══ EXTRAIT ══

Ainsi nous intéresserons-nous dans cet article à l’analyse d’un processus de création dans lequel nous avons mêlé nos expertises de metteure en scène de théâtre (Anne Sophie) et de danseuse contemporaine (Johanna) pour traverser ce que nous avons appelé une poïétique du pli. Nous examinerons comment, en pliant, dépliant et repliant de façon quasi obsessive une même matière, nous avons pu valoriser une logique aisthétique de la sensation basée sur le processus et non sur le résultat, le pli nous permettant de rester dans une forme jamais achevée et toujours en devenir, dans un informe venant brouiller les frontières de nos disciplines respectives. Des plis de la matière au déplié du sens, en passant par la fluence du pli, nous verrons comment nous avons pu laisser émerger une polyphonie résolument dynamique et en permanente reconfiguration tout en entrant dans un jeu énergétique du geste et de la voix à travers un travail rythmique perçu comme fluence[1].

═══
══ DONNÉES FOURNIES ══

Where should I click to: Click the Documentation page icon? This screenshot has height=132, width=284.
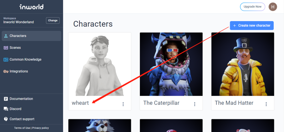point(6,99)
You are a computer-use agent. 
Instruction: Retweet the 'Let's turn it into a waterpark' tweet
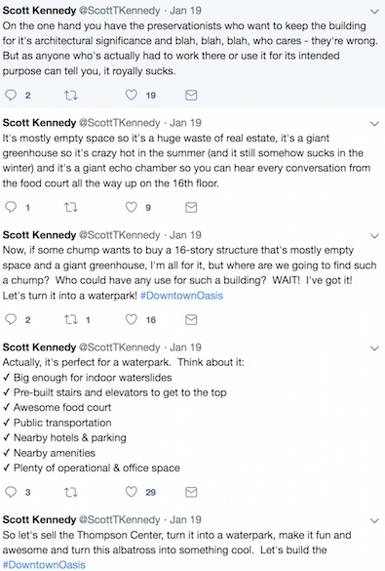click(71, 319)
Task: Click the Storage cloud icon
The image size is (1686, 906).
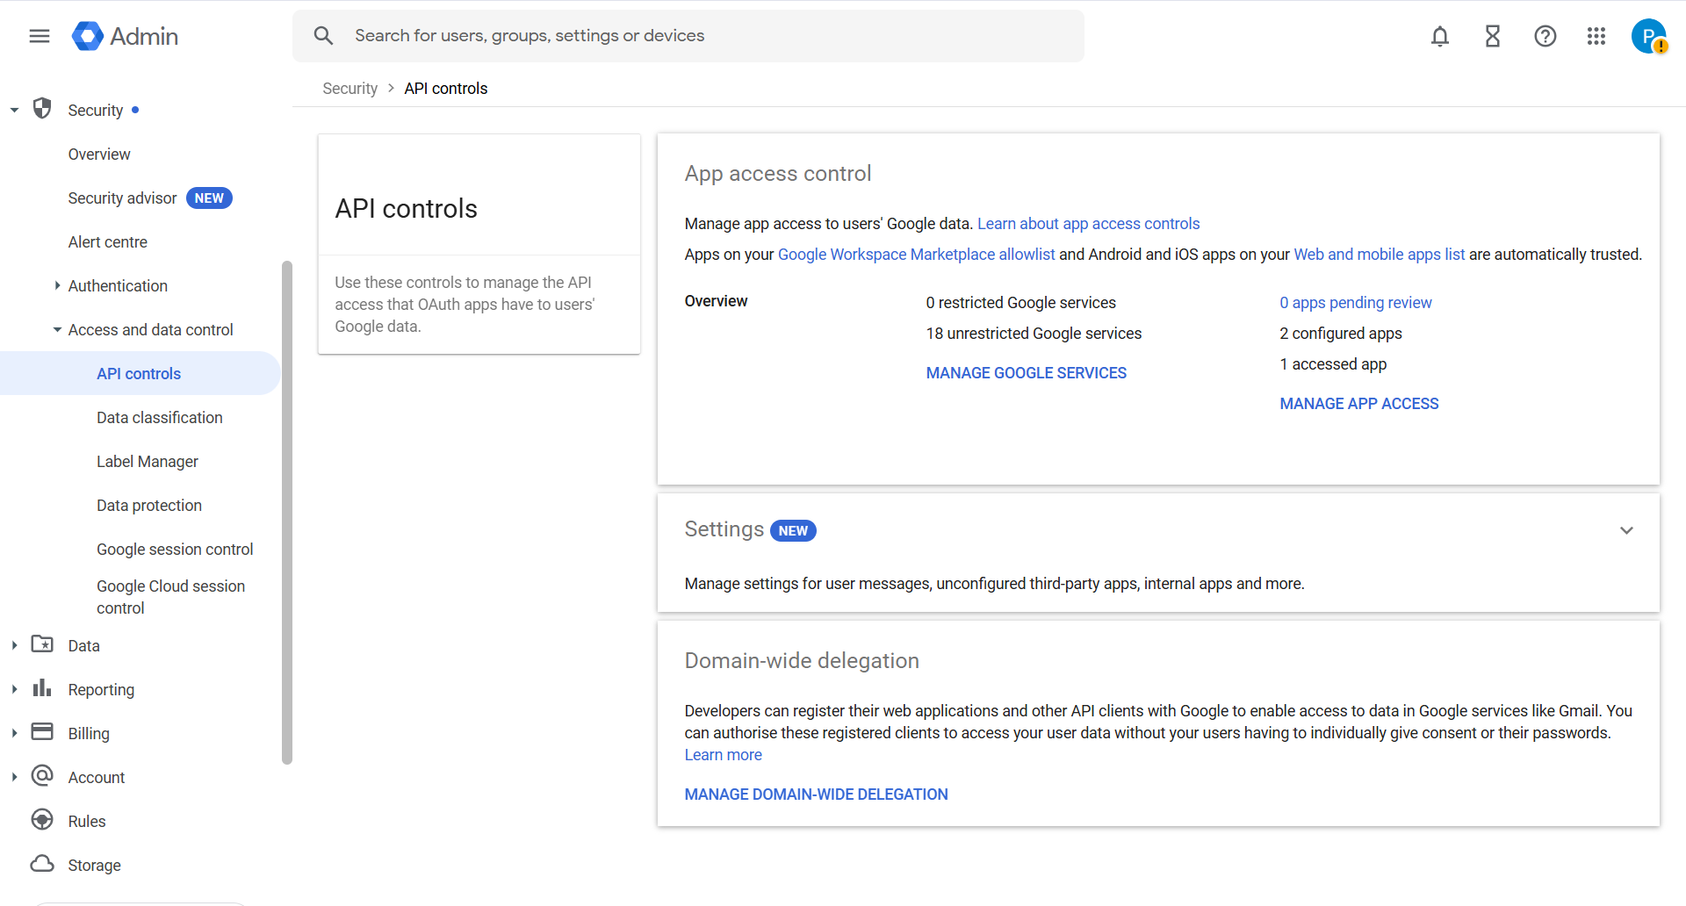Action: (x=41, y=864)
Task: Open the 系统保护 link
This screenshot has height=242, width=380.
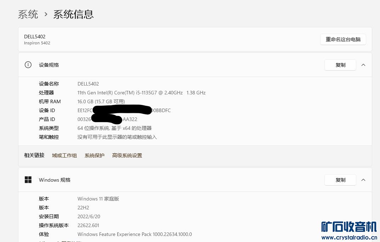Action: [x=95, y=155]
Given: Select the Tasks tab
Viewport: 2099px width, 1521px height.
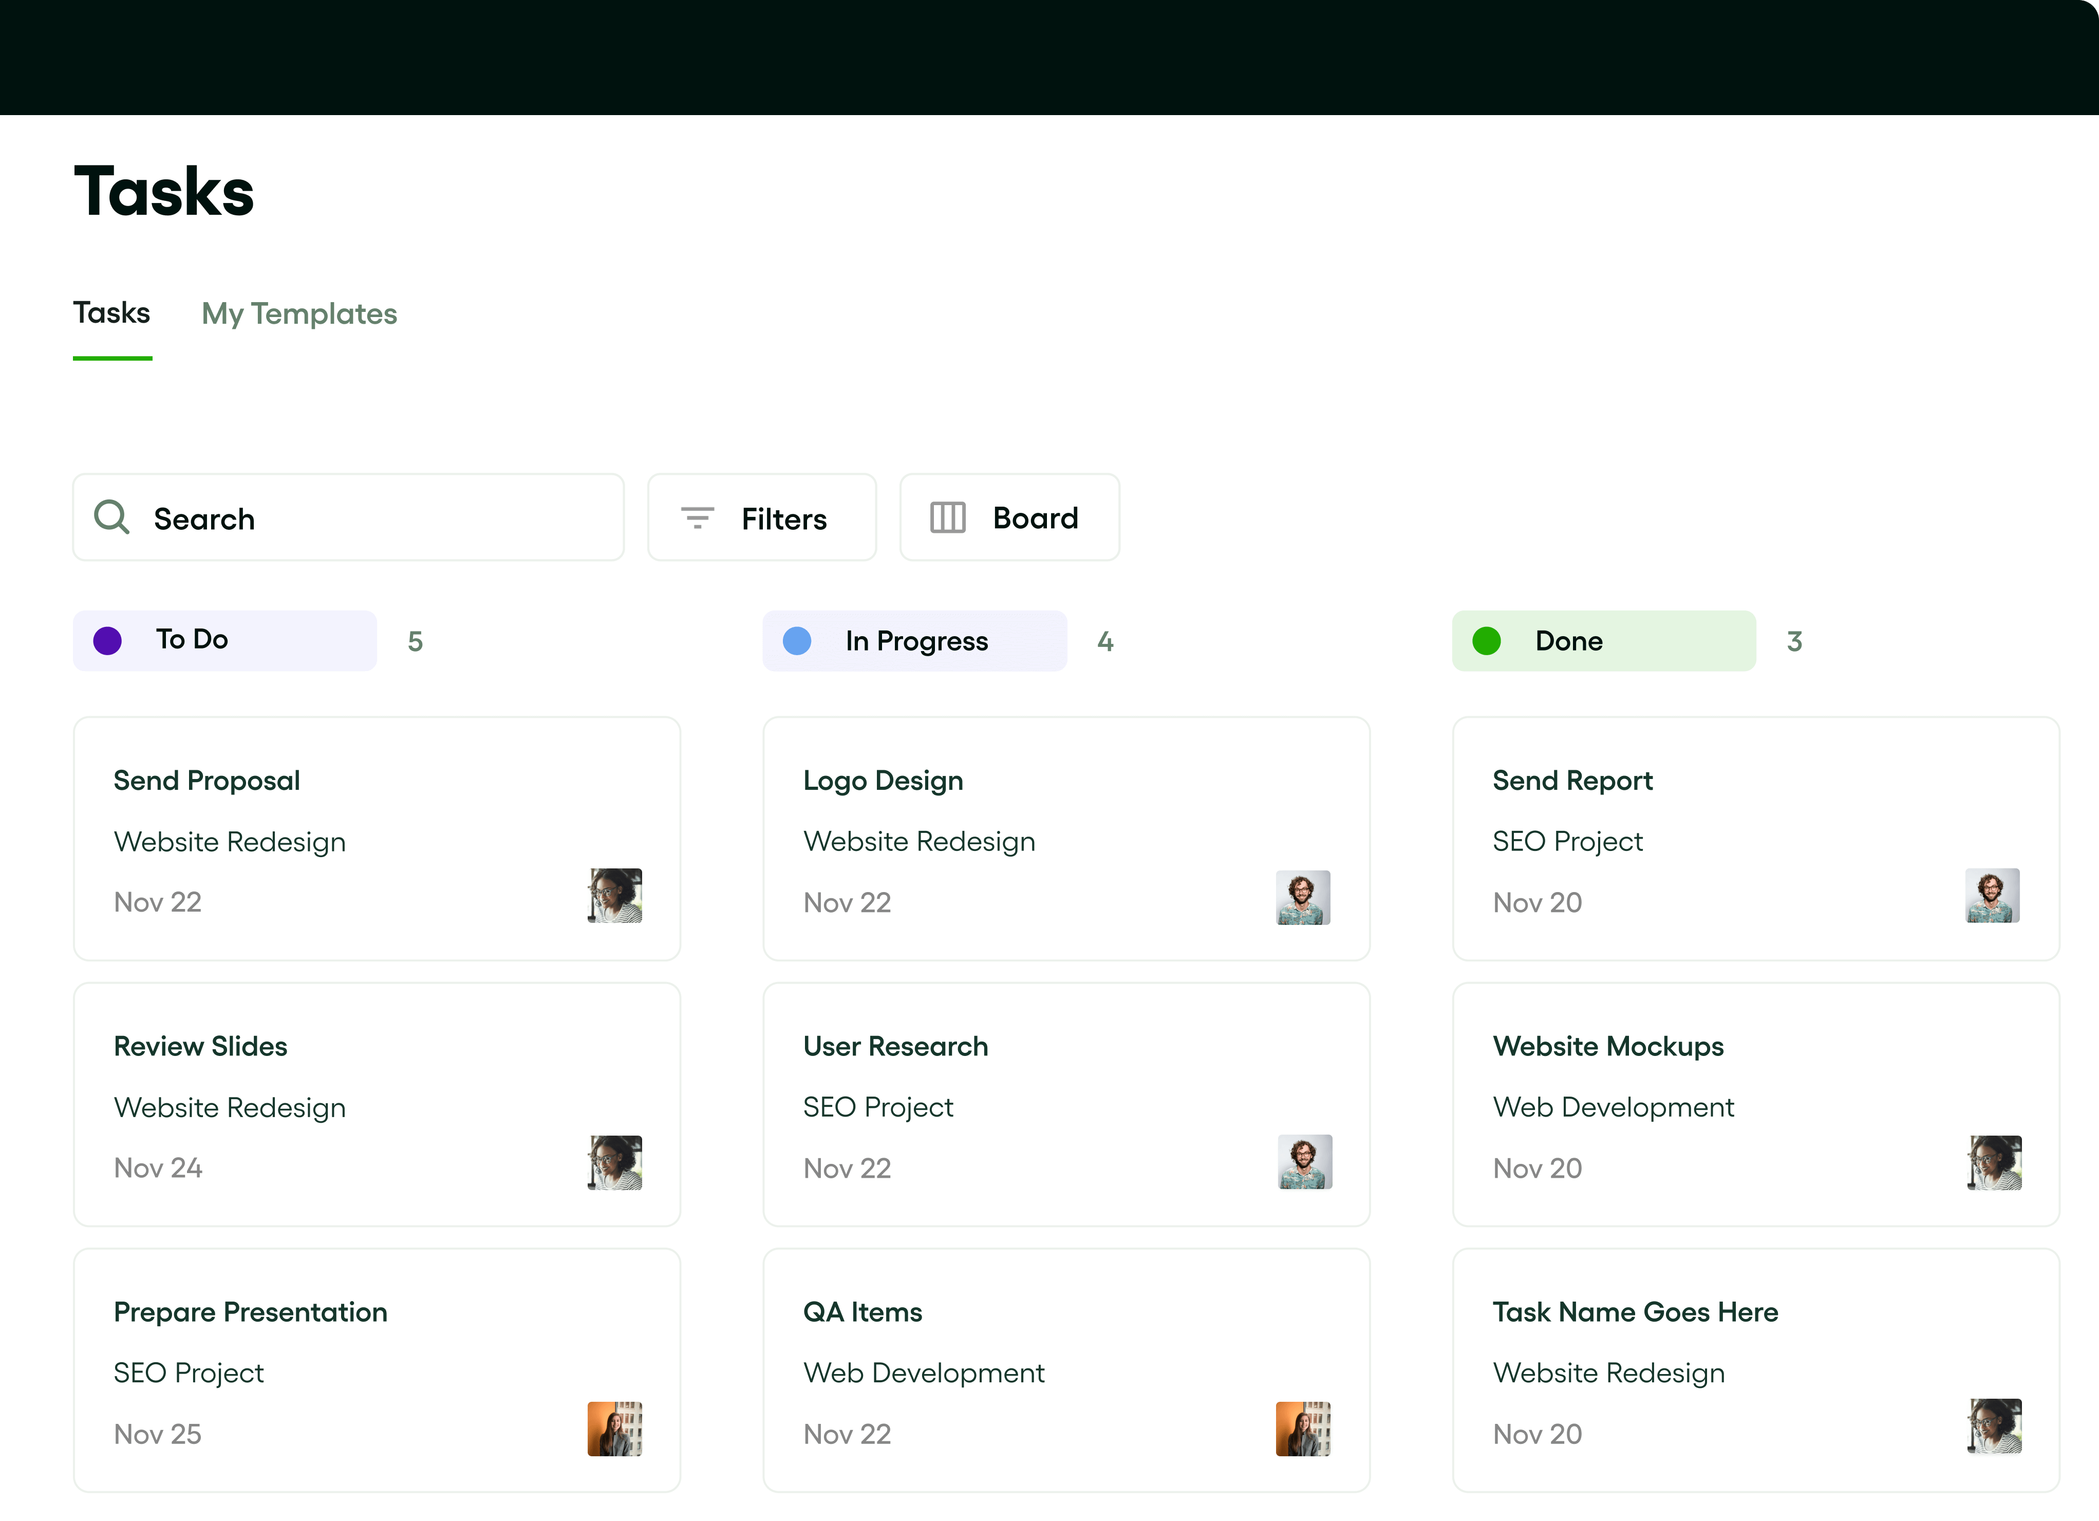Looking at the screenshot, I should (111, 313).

═══

## EXERCICES
(a) Répondez à ces questions sur l'extrait sur la poïétique du pli.
(i) Quelle expertise Johanna apporte-t-elle au processus de création ?
(ii) Sur quoi repose la logique aisthétique de la sensation que les autrices ont valorisée ?
(iii) Comment le travail rythmique est-il perçu ?
(b) Poursuivez l'extrait sur la poïétique du pli à partir de sa dernière phrase.
Les lignes ne sont pas nécessaires pour ce travail.

## RÉPONSES
(a)
(i) Celle de danseuse contemporaine.
(ii) Sur le processus et non sur le résultat.
(iii) Comme fluence.

(b)
Les plis de la rencontre : dans le sillon processuel de la découverte

Johanna et Anne Sophie : En décembre 2015, nous décidions d’aller ensemble en studio afin d’explorer un espace de création qui appellerait au métissage de nos disciplines[2]. Nous souhaitions, après trois autres collaborations[3], mieux comprendre la nature de nos échanges interartistiques et permettre de laisser émerger un terreau d’exploration fertile, au-delà de toute attente de production. Nous désirions valoriser l’inconnu, le doute et les chemins de traverse. Il nous importait d’observer quels questionnements notre rencontre danse / théâtre pouvait susciter, avec le désir toujours présent de trouver « le dévoilement d’un noyau commun à l’acte de danser et à l’acte d’énoncer », pour reprendre les mots du philosophe Michel Bernard (2001 : 135). En travaillant à nouveau ensemble, nous étions conscientes de nos ancrages de formation, de nos portes d’entrée privilégiées pour le travail en studio et de nos manières bien spécifiques d’appréhender le matériel artistique généré. Par ailleurs, nous nous reconnaissions également de nombreuses affinités artistiques. La danse et le théâtre ne puisent-ils pas en effet aujourd’hui à des sources similaires pour la création : mise en jeu de la corporéité et de ses instances fictionnaires, poésie de l’image, activation plurielle du sens et des sens, modulations de l’espace et du temps du réel et de l’imaginaire?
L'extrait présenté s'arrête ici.